MACHINES similarly are comprehensive entities whose respective purposes and operating principles cannot be derived from physics or chemistry. Rather, a machine’s operational principles are imposed through boundary conditions on its constituent subsidiary elements, including various physical or chemical ones. In the case of an engineered machine, its organizing principles are designed by humans to fulfill particular purposes, and in turn are actualized through the selection, adaptation, and integration of appropriate subsidiary constituents. Hence the deliberate actualization of a new and more complex higher-level entity.
HUMAN VERSUS MACHINE FAILURE causes basically differ in nature. Humans are subject to failure in the conduct of their activities due to breakdown susceptibilities inherent in their operational principles. This susceptibility is attributable to accrued cognitive complexity. Machine failures in general, however, can never be ascribed to their operational principles. A machine’s failure to function as designed can result only from elemental physical/chemical faults in its structure or constituents, as attributable to its composition solely of inanimate matter.
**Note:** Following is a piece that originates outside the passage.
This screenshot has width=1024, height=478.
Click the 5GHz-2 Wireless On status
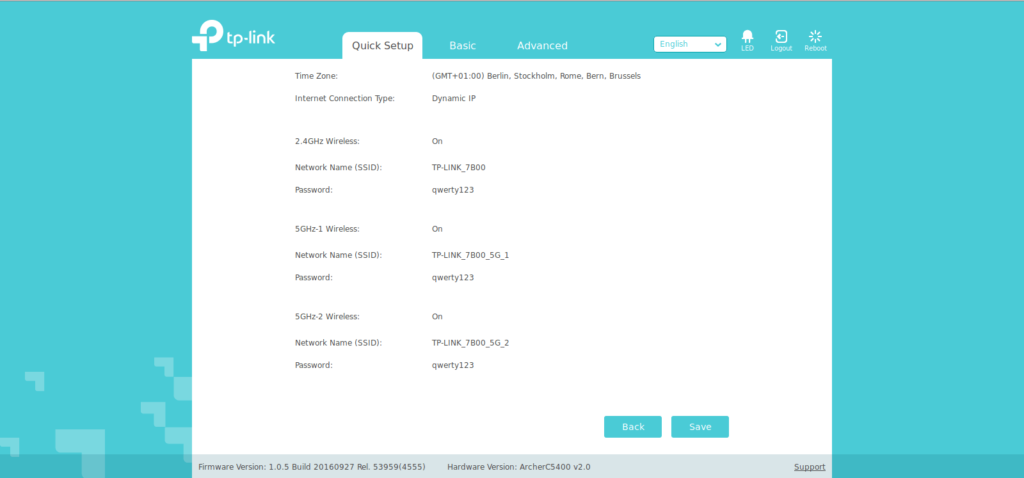437,317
ANIMATE VERSUS INANIMATE PROCESSES in general are distinguished according to three major contrasts. These distinctions are essential considerations in dealing with the intersection of the two domains, like the existent gaps between life sciences and physics/chemistry. Basically, an animate process pursues discovery that is latent in potentialities, and an inanimate process tends toward more stable potentialities.
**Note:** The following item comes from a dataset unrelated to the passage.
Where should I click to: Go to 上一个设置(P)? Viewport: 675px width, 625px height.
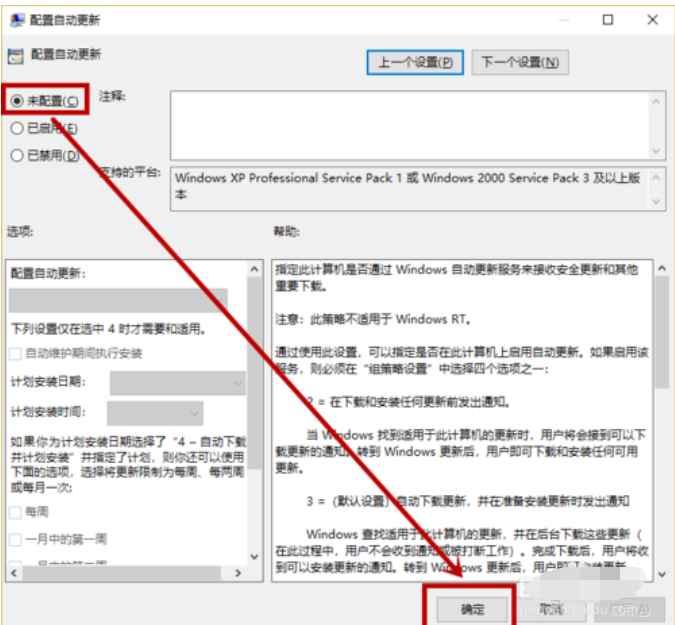click(x=416, y=62)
1. Guidance/motivation per problem attributes versus drive toward more stable states,
2. Effort toward actualization of potentialities versus catalysts or accidental events,
3. Imaginative thrusts toward discovery versus probabilistic uncaused events.
SUMMARY: Although this book is comparatively short, it is heavily laden with very substantive and consequential concepts. In my view, they seem compatible with if not complementary to certain ones of several other seminal thinkers in epistemology, cognitive psychology, or the philosophy of science. Here, moreover, it seems to me that Polanyi’s ideas are the most profound and incisive, albeit perhaps not the most encompassing ones. In all, “The Tacit Dimension” is a most invaluable resource, especially for multidisciplinary thinkers and researchers.
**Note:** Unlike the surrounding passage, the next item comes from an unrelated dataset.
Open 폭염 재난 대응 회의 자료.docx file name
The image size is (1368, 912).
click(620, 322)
There are several "money" quotes, but this one jumped off the page:
"Yet it is taken for granted today among biologists that all manifestations of life can ultimately be explained by the laws governing inanimate matter. K.S. Lashley declared this at the Hixon Symposium of 1948, as the common belief of all participants, without ever consulting his distinguished colleagues. Yet this assumption is patent nonsense. The most striking feature of our own existence is our sentience. The laws of physics and chemistry include no conception of sentience, and any system wholly determined by these laws must be insentient. It may be in the interest of science to turn a blind eye on this central fact of the universe, but it is certainly not in the interest of truth. I shall prefer to follow up, on the contrary, the fact that the study of life must ultimately reveal some principles additional to those manifested by inanimate matter, and to prefigure the general outline of one such, yet unknown, principle."
The "unknown" and "hidden realities" play a large part of each of three chapters and he concludes with: "Men need a purpose which bears on eternity. Truth does that; our ideals do it; and this might be enough, if we could ever be satisfied with our manifest moral shortcomings and with a society which has such shortcomings fatally involved in its workings. Perhaps this problem cannot be resolved on secular grounds alone. But its religious solution should become more feasible once religious faith is released from pressure by an absurd vision of the universe, and so there will open up instead a meaningful world which could resound to religion."